(Recorded data)
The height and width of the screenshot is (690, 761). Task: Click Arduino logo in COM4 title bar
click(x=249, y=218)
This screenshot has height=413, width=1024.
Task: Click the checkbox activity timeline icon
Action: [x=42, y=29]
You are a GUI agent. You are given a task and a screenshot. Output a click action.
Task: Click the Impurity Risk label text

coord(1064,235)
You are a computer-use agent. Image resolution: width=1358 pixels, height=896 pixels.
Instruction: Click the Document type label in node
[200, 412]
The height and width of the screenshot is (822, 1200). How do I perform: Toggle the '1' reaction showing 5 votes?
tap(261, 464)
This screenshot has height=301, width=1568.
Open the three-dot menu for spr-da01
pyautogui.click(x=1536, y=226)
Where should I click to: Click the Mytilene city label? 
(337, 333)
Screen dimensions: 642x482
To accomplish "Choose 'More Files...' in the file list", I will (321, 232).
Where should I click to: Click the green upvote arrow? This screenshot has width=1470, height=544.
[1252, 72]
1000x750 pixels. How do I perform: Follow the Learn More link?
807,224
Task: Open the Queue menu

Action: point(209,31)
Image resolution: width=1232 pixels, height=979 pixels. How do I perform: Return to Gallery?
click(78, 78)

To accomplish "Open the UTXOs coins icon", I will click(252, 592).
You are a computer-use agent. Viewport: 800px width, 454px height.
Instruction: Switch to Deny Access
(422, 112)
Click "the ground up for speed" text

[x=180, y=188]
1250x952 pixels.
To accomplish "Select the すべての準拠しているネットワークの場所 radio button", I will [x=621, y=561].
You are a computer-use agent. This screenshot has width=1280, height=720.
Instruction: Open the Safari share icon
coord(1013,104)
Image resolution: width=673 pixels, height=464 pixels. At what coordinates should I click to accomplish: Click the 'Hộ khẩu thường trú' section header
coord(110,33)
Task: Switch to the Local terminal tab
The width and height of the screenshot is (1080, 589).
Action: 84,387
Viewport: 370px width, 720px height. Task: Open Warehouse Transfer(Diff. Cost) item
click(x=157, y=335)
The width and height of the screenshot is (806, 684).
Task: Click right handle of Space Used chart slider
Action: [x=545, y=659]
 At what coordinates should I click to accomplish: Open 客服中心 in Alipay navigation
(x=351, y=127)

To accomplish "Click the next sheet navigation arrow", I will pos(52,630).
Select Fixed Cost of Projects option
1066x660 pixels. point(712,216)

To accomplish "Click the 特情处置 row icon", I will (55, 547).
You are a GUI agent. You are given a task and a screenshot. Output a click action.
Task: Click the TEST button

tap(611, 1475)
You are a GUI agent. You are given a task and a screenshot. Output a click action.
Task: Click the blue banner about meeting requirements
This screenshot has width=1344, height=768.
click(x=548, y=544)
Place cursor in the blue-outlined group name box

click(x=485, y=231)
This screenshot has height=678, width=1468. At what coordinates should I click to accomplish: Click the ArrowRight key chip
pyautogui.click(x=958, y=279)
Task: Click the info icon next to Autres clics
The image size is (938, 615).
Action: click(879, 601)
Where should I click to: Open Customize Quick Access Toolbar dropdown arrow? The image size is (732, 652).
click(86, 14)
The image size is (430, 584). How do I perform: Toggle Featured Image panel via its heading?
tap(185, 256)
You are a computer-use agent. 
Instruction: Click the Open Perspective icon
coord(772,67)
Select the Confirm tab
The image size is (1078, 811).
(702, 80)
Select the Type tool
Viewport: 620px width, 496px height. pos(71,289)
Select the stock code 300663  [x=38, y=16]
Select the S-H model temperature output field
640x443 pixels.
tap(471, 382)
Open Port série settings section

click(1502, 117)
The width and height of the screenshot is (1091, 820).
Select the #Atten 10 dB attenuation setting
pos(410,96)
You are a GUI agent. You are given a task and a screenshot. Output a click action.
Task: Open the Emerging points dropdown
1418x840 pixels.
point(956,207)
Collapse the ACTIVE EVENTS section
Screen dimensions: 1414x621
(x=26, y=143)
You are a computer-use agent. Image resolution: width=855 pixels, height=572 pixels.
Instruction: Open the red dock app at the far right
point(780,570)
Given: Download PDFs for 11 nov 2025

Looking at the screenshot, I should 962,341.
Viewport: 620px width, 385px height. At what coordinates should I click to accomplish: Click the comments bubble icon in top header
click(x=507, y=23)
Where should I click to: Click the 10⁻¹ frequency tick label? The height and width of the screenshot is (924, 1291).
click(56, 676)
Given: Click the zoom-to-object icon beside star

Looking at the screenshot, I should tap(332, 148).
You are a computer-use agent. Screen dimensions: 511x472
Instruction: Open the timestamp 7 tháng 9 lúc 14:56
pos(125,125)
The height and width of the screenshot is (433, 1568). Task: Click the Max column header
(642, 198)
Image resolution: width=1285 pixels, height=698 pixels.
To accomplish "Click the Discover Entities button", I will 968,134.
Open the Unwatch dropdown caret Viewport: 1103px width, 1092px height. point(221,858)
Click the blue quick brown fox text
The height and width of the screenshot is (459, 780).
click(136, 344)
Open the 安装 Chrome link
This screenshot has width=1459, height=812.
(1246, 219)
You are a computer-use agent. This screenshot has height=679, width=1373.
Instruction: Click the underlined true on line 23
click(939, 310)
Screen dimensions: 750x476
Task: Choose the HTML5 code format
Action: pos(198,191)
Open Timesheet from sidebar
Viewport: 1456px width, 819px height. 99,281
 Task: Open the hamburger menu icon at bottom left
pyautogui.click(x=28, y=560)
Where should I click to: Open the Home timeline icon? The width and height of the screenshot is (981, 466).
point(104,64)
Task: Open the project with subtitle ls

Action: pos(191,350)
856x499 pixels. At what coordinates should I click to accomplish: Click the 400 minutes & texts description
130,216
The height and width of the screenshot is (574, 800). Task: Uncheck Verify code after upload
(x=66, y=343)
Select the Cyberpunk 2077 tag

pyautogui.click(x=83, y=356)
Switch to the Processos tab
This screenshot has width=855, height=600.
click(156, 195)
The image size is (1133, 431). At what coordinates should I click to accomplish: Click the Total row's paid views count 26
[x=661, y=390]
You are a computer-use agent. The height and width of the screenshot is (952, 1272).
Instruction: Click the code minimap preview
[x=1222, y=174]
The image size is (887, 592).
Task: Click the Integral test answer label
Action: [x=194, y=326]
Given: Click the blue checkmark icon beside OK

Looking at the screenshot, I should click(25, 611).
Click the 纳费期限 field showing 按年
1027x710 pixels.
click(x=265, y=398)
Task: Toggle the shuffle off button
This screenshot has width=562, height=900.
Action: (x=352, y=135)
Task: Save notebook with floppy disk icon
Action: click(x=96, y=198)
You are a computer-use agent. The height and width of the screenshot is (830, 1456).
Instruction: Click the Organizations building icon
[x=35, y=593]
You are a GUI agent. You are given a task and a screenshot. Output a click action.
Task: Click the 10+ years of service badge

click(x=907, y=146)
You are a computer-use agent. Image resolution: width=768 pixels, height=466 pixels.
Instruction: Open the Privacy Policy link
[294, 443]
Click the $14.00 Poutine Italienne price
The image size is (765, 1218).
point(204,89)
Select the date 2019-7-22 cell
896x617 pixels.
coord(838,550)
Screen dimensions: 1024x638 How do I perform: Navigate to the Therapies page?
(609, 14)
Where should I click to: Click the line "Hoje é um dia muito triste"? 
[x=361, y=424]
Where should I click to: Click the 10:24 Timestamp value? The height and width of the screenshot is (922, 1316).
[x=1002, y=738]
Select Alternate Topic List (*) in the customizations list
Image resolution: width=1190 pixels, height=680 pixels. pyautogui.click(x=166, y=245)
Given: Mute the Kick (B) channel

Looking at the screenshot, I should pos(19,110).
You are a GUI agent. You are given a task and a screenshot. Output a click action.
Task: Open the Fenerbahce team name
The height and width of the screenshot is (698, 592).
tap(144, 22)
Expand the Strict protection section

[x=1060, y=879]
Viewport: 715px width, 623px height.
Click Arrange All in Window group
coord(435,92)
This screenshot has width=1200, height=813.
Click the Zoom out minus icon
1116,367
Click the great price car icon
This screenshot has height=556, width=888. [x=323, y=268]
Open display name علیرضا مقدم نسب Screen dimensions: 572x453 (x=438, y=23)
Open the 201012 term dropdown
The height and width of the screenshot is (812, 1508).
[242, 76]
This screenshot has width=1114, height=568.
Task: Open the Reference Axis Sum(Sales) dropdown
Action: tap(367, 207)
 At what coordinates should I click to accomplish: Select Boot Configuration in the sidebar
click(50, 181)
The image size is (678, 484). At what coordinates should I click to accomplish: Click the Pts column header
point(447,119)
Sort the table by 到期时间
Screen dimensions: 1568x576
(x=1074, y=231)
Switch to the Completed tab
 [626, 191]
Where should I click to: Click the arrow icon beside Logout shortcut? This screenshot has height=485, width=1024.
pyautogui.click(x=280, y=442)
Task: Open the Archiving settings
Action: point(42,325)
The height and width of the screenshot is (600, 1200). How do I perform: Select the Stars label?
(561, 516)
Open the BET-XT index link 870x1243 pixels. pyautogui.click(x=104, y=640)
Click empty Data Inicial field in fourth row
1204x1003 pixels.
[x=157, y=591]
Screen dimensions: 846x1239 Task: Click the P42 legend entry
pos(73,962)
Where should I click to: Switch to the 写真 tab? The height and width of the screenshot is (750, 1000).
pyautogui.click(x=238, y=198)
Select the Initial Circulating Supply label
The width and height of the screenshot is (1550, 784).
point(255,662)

**TO DO:** Set down, without any change, the rows that begin with the line containing "856x499 pixels. At" and end with the line containing "[x=661, y=390]", including both of those lines.

**SOLUTION TO THIS EXERCISE:**
856x499 pixels. At what coordinates should I click to accomplish: Click the 400 minutes & texts description
130,216
The height and width of the screenshot is (574, 800). Task: Uncheck Verify code after upload
(x=66, y=343)
Select the Cyberpunk 2077 tag

pyautogui.click(x=83, y=356)
Switch to the Processos tab
This screenshot has width=855, height=600.
click(156, 195)
The image size is (1133, 431). At what coordinates should I click to accomplish: Click the Total row's paid views count 26
[x=661, y=390]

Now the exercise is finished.